Patience as a Virtue
In the song “Patience” from the hit film Dreamgirls, Keith Robinson, Eddie Murphy and Anika Noni Rose sing: “I know you have questions, same ones as me. How long has it been? How long will it be?
“When will come the morning to drive the night away? When will come the morning of a brighter day?”
The lyrics of the song preached patience as virtue, despite the hardships and obstacles that plague us on a daily basis. Older generations knew that the finer things in life and time takes patience, but younger generations have forgotten those lessons and many believe that success and stardom comes quickly and easily.

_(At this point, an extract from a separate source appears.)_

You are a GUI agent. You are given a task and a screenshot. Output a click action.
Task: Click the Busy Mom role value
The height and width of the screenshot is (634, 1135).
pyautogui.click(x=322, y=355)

As playwright Tyler Perry states in his new stage production “Madea’s Big Happy Family,” too many people from the younger generations view the bling bling materialistic culture in hip-hop music and believe that fame and fortune will be handed to them without sacrificing their blood, sweat and tears. And unfortunately, patience as virtue is seen as an unattractive quality.
For anyone who has worked in the teaching profession over the past decade can attest, we as an entire nation are living in the “hand out” generation. Schools, from elementary to college are inundated with students who expect a handout in the classroom even if they did not earn the grade.
Many of these same students will speak of their lofty aspirations without realizing the work it takes to achieve greatness in life. The media bombards us with financial success stories and celebrity and many think that true success comes naturally without hard work.
Celebrities like Perry and Steve Harvey overcame extreme difficulties on their journey to the top, but unfortunately some only see the end result and not the process that got them there.
Perry was once homeless and sleeping in a car before he got his big breakthrough on the urban theater circuit. Harvey grew up in the housing projects of Cleveland and did not own a car in his name until he was well into his thirties.
The road to success for many celebrities, athletes and entrepreneurs started on a dirt road and took years for them to reach a street paved in gold.
The old folks would say that anything you receive easily, you can lose easily or everything that glitters is not gold. Patience as virtue will help anyone on their road through adversity to their ultimate accomplishments, but whatever one’s situation is it will not be easy.
For some it is not the desire for fame and fortune they are searching for, but the strength to persevere through life’s tribulation. Nevertheless, patience as a virtue applies to their situation as well. No matter how many curveballs life throws your way, continuing the fight will always make you a winner.
As the song states, “There’s a river to cross and a mountain to climb, patience, patience, it’s gonna take some time.
“We must walk in peace it’s the only way if we want to see the morning of a brighter day.”
Smith is publisher of Regal Black Men’s Magazine.